The result ranges from shorter, lighter periods to skipped periods to losing your period entirely. Women with persistent missed ovulation from weight loss consistently show lower leptin levels than women who menstruate normally. This isn’t limited to eating disorders. Intense exercise combined with a calorie deficit, rapid weight loss, or even a sustained period of undereating can trigger the same response.
Thyroid Problems
Your thyroid gland sets the pace for nearly every process in your body, including your menstrual cycle. Both an overactive thyroid (hyperthyroidism) and an underactive one (hypothyroidism) can cause lighter or shorter periods. An overactive thyroid is more commonly linked to very light flow, and in some cases, periods can stop altogether. These symptoms sometimes mimic early menopause, with hot flashes, mood swings, and insomnia showing up alongside the menstrual changes.

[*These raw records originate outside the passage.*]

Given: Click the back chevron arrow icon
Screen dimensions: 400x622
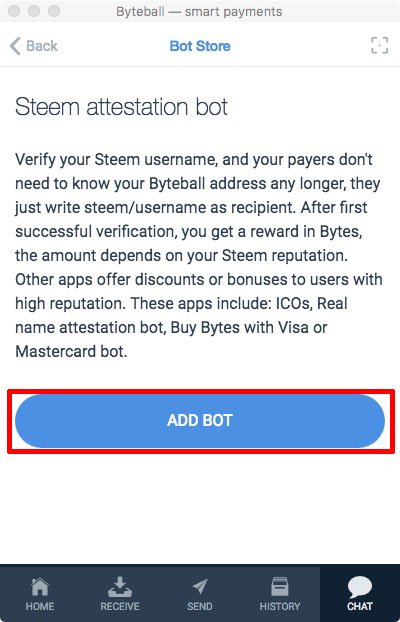Looking at the screenshot, I should [x=15, y=46].
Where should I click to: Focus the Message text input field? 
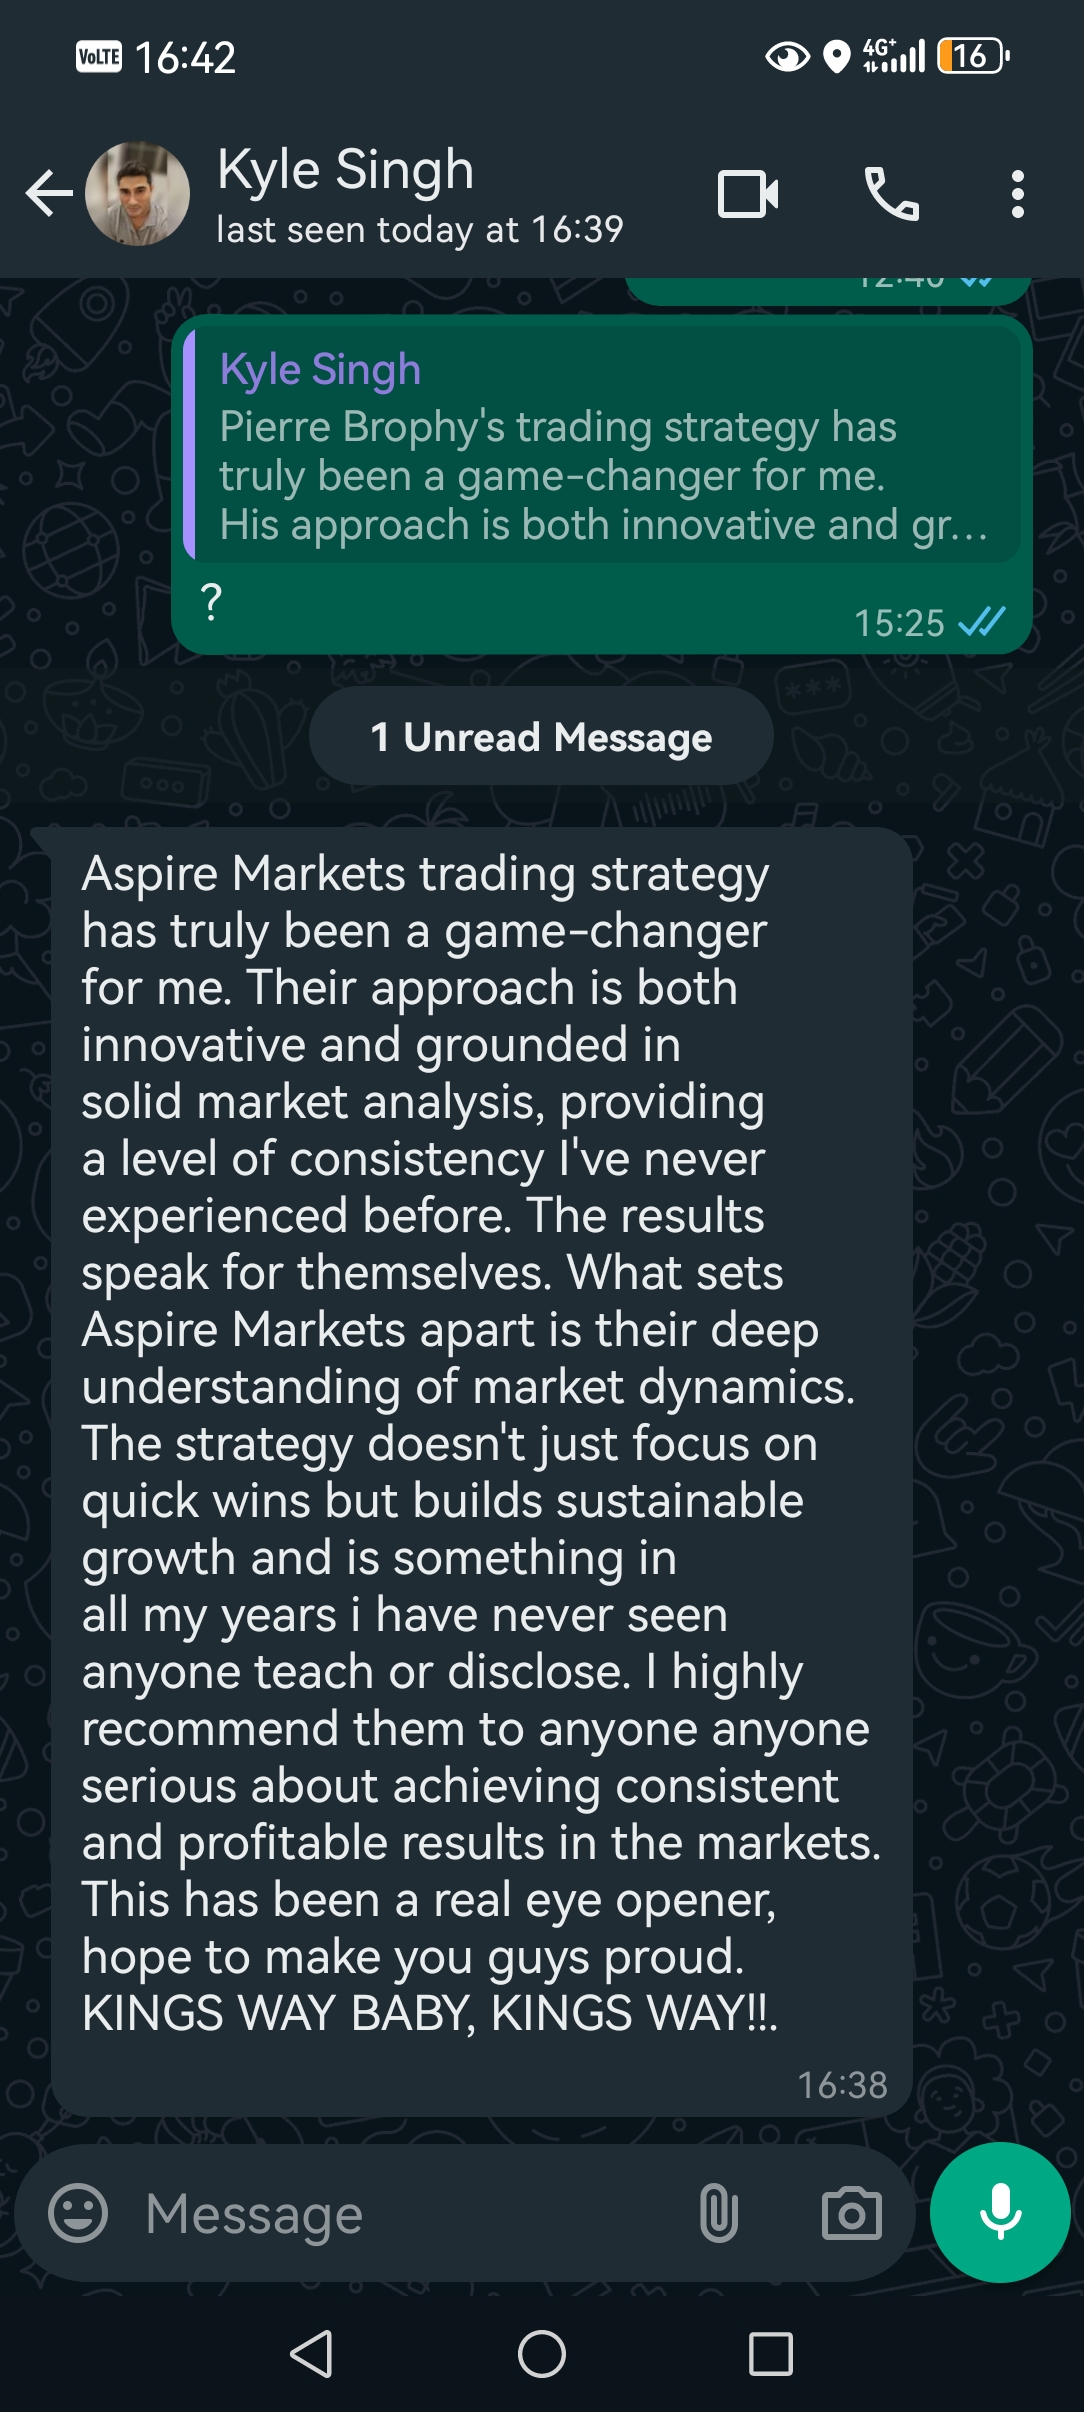pyautogui.click(x=400, y=2213)
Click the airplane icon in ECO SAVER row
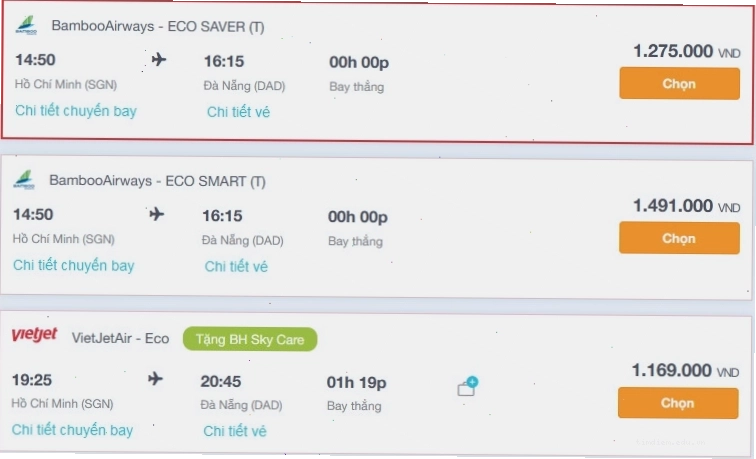 click(x=159, y=60)
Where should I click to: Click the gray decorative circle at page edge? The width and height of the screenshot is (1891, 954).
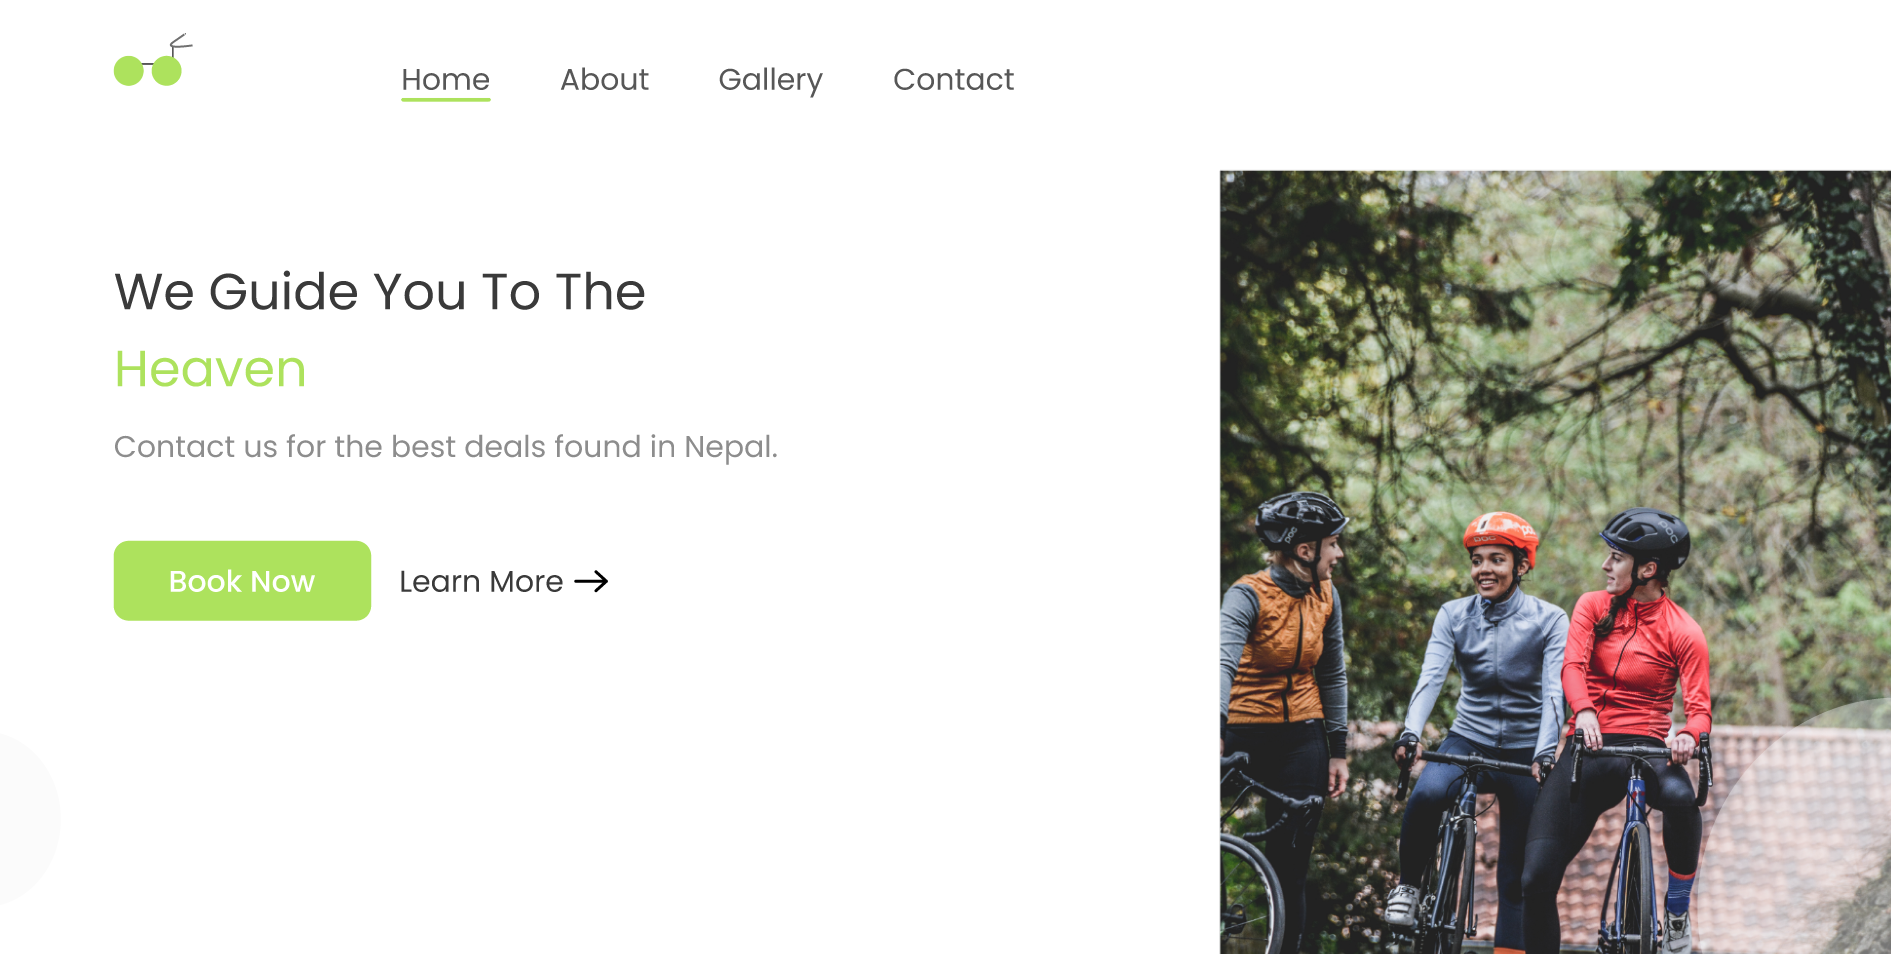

If your periods have gotten shorter and you’re also experiencing unexplained weight changes, fatigue, hair thinning, or feeling unusually hot or cold, a simple blood test can check your thyroid function.
Uterine Scarring
A less common but important cause is Asherman syndrome, a condition where scar tissue forms inside the uterus. This scarring physically reduces the surface area that can build and shed a lining each month, making periods shorter and lighter. In severe cases, periods can stop entirely.
Asherman syndrome most often develops after a uterine procedure like a D&C (dilation and curettage), a cesarean section, or surgery to remove fibroids. It can also result from infections or other surgeries involving the uterine cavity. If your periods changed noticeably after a procedure, this is worth discussing with your doctor, particularly if you’re trying to conceive, since the scarring can also affect fertility.
PCOS and Irregular Cycles
Polycystic ovary syndrome is best known for causing long gaps between periods or skipped cycles, but it can also produce the opposite pattern. Some people with PCOS experience very frequent periods, sometimes two or three in a single month, which can feel like shorter, more fragmented bleeding. The hallmark of PCOS-related irregularity is a lifelong pattern, not a recent change. If your periods have always been unpredictable and you also deal with acne, excess hair growth, or difficulty losing weight, PCOS may be part of the picture.
Smoking
Smoking is linked to shorter menstrual cycles, with multiple studies finding that active smokers are more likely to have cycles under 25 days. The effect appears to be dose-dependent, meaning the more you smoke (measured in pack-years), the stronger the association. Notably, people who experience short cycles in their late teens and early twenties are at higher risk for early menopause, suggesting that smoking may accelerate the natural decline in egg supply.
When a Shorter Period Needs Attention
A gradual shift toward slightly shorter periods as you move through your 30s and 40s is normal. But certain patterns deserve a closer look. A sudden change, where your period drops from five or six days to one or two over just a cycle or two, is more likely to signal a hormonal disruption, thyroid issue, or structural problem than a natural transition. Shorter periods accompanied by pelvic pain, periods that become irregular after a uterine procedure, or changes that coincide with difficulty getting pregnant are all reasons to get evaluated. A basic workup typically includes blood tests for thyroid function and reproductive hormones, and sometimes an ultrasound to look at the uterine lining.